Last week saw the deadline for applications to form Local Enterprise Partnerships, the new bodies destined to replace Regional Development Agencies and be charged with promoting economic development and private sector jobs growth. In all, government received 56 proposals from around the country and ministers are reporting that they are impressed by the level of innovation and radicalism contained in many. But with a large number of proposals based around rather small local geographies it is hard to see how this praise extends beyond a select few.
The drive to create Local Enterprise Partnerships is based on the idea that local economies develop around a 'natural economic geography'. The size and nature of such geographies is clearly open to debate as the boundaries of different markets – labour, housing, commodities – are fuzzy. But the government's expressed desire is to move away from the artificial political units that were the English regions to something more relevant to business and commercial interests.
In the North East, for example, there are five separate proposals which in simple terms look too small and factional to make good economic sense and will once again leave the region trailing as Greater Manchester and Leeds steam ahead.
There may well be a case to make for Tees Valley or Newcastle Gateshead as centres of employment, but their hinterlands are much wider than their LEP boundaries suggest and their connections to the wider regional economy are too important to overlook. The prospects of Sunderland & South Tyneside, Northumberland & North Tyneside or County Durham going it alone in the context of the national – let alone global – economy are bleak which is why, no doubt, business interests have rallied around with a hasty plan to create a separate non-LEP North East Enterprise Partnership. If the North East is going to punch its weight in climbing out of recession and dealing with public sector dependency then at the very least it needs size and scale.
This problem extend to other areas of the country where the debate about natural economic areas seems to have been superseded by political rivalries ultimately reducing LEP geographies to the smallest politically workable unit.
So why such a mess? The roots of the problem lie in contradictions at the heart of the coalition government's plans.
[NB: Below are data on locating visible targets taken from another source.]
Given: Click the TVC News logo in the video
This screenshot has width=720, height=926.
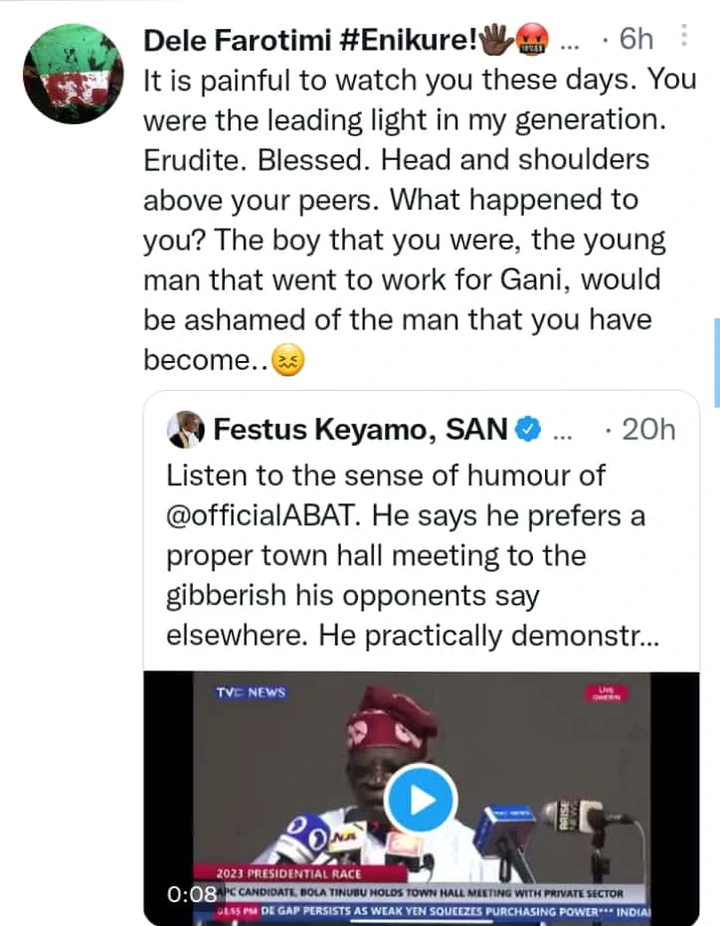Looking at the screenshot, I should point(251,692).
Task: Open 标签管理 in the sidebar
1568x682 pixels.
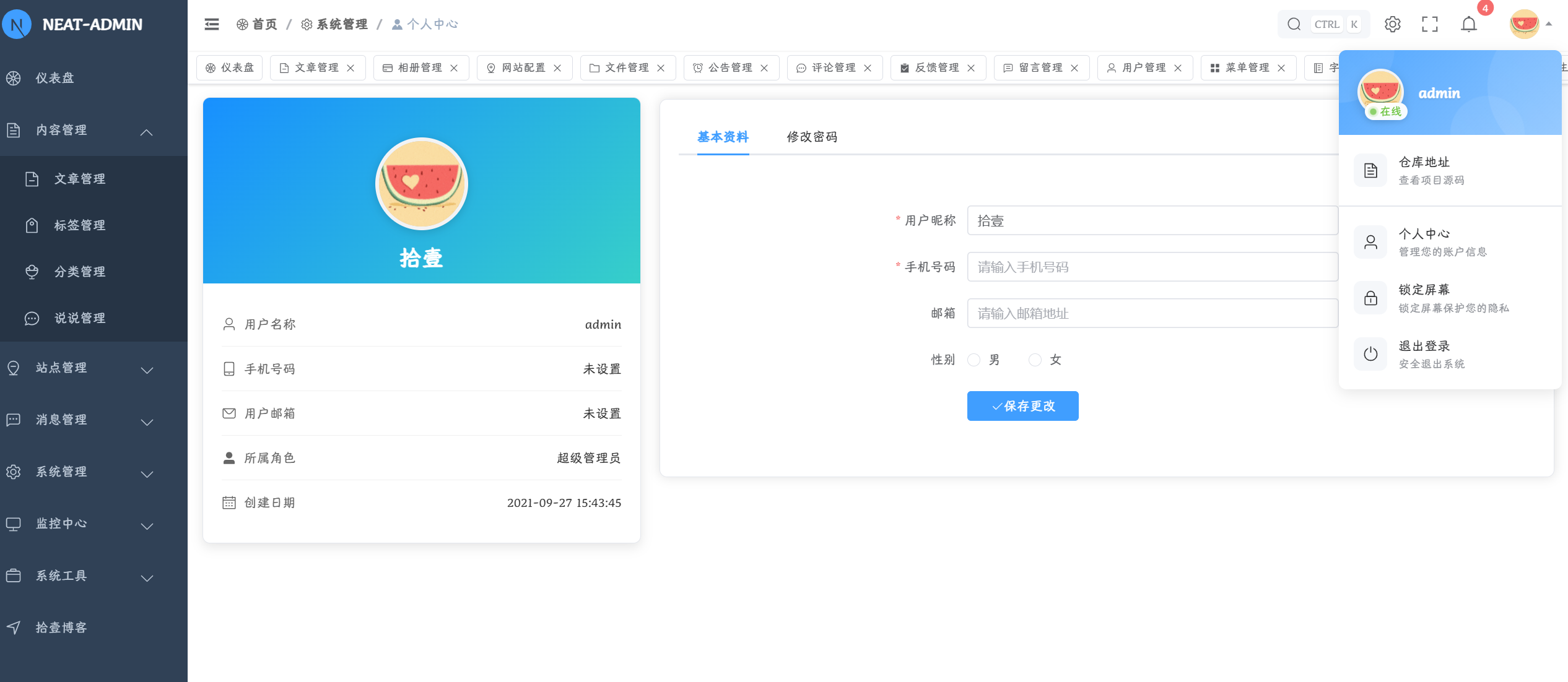Action: (x=79, y=225)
While it wants LEPs to cover natural economic geographies, there is an ideological loathing of all things regional. In the North East this poses a conundrum as the most 'natural' economic area of sufficient scale probably is the region. It would appear that ideology has won the day as North East local authorities were warned off submitting a whole North East proposal. But rather than exposing and challenging this contradiction, local leaders exacerbated the problem: one by one, breaking away from a more meaningful economic geography. Ironically, the five LEP proposals now presented to government are probably more artificial political units than the region ever was at a time when a show of unity is probably the region's best hope of recovery.
This week ippr north published its own four tests for Local Enterprise Partnerships which ask other questions such as whether they are demanding the appropriate powers and functions and how far they have addressed issues of governance and accountability, but if they cannot even pass the first test of being of suitable scale, regional economic growth would appear hamstrung for another generation.
So what will happen now? If government sees sense it will surely send many proposals back to the drawing board: knocking together the heads of those politicians who appear unable to share the same room and strengthening the resolve of business leaders to develop economic plans at the scale that their economies deserve.
In the North East, as a compromise, and to appease those who fear the ghost of the Regional Development Agency, Tees Valley could perhaps do its own thing, but with strong 'cross-border' working. But now is the time to bury differences, hold government to its commitments to decentralised decision-making through leading not pleading, and do the right thing for the people and businesses of the North of England. With cuts looming, private sector growth is more vital than ever, we have to get this right.